O ESPECTRO DO POLITICAMENTE CORRECTO

Hoje, quando pessoas bem pagas, com um lugar garantido no «establishment», tais como professores universitários, opinadores com lugar cativo em diversos canais de tv ou colunas de opinião nos jornais ditos de referência, se colocam em bicos de pés e clamam contra o escândalo da eleição de Trump, anunciando um terrível futuro, semelhante ao que se viveu na Europa sob Hitler, o que é que está em causa?
Afinal essa ínfima minoria que assim se exprime mostra a sua identidade de classe. É a que se aproveitou dos privilégios, todos estes anos. 
A que substituiu o «politicamente correto» à luta de classes, a que incentivou toda a espécie de divisões no seio da classe trabalhadora, com a ideologia identitária. 

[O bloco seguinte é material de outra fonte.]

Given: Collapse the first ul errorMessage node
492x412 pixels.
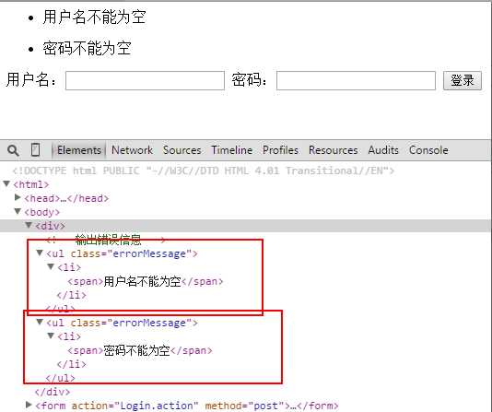Looking at the screenshot, I should 40,253.
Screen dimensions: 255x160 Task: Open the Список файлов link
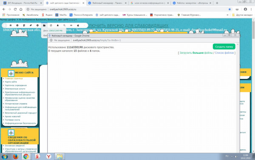point(224,53)
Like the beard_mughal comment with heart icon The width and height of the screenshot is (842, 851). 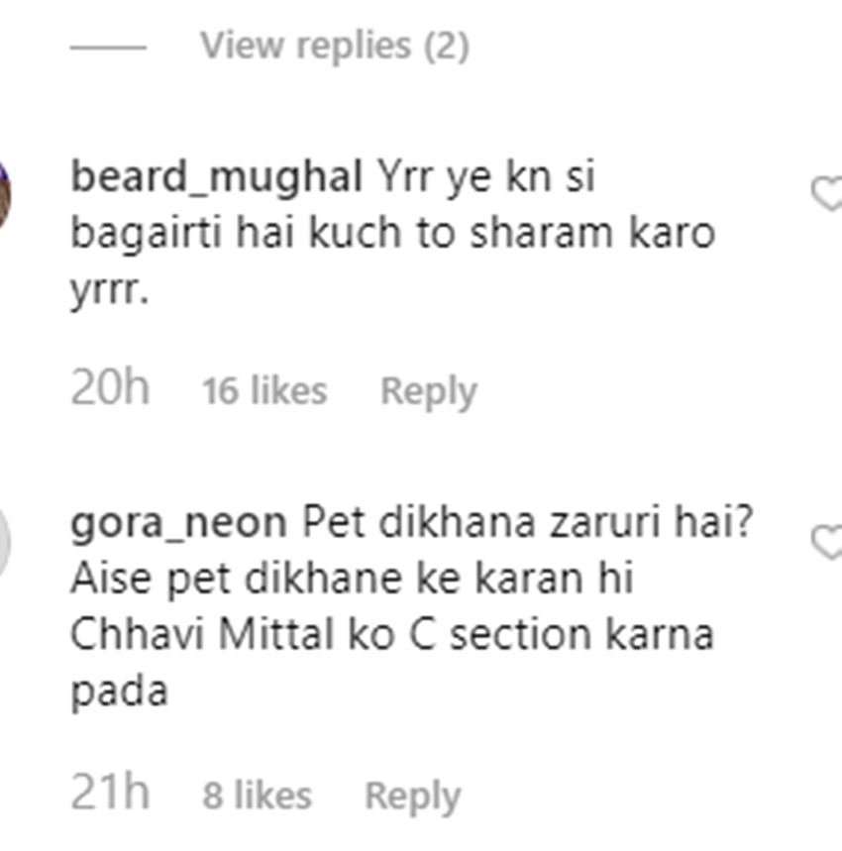(826, 194)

Quando me refiro à ideologia identitária, não estou a negar que as pessoas tenham identidades definidas, num certo grau, pelas suas origens étnicas, pelo género, pela orientação sexual ou por outras características eminentemente culturais. 
Estou a referir-me à sobreposição dessas «marcas» de identidade a quaisquer considerações de classe socio-económica, à sua hipertrofia e até à redução total da identidade complexa de um ser humano, a um desses vetores. 
Assim, um determinado indivíduo «é» antes de mais um «branco» da «classe média»... Eliminam a identidade de classe, se dissessem «um trabalhador», seria susceptível de solidariedade espontanea, portanto tem de ser algo «diferente», a «classe média» (uma espécie de «tampão» entre trabalhadores e patronato). 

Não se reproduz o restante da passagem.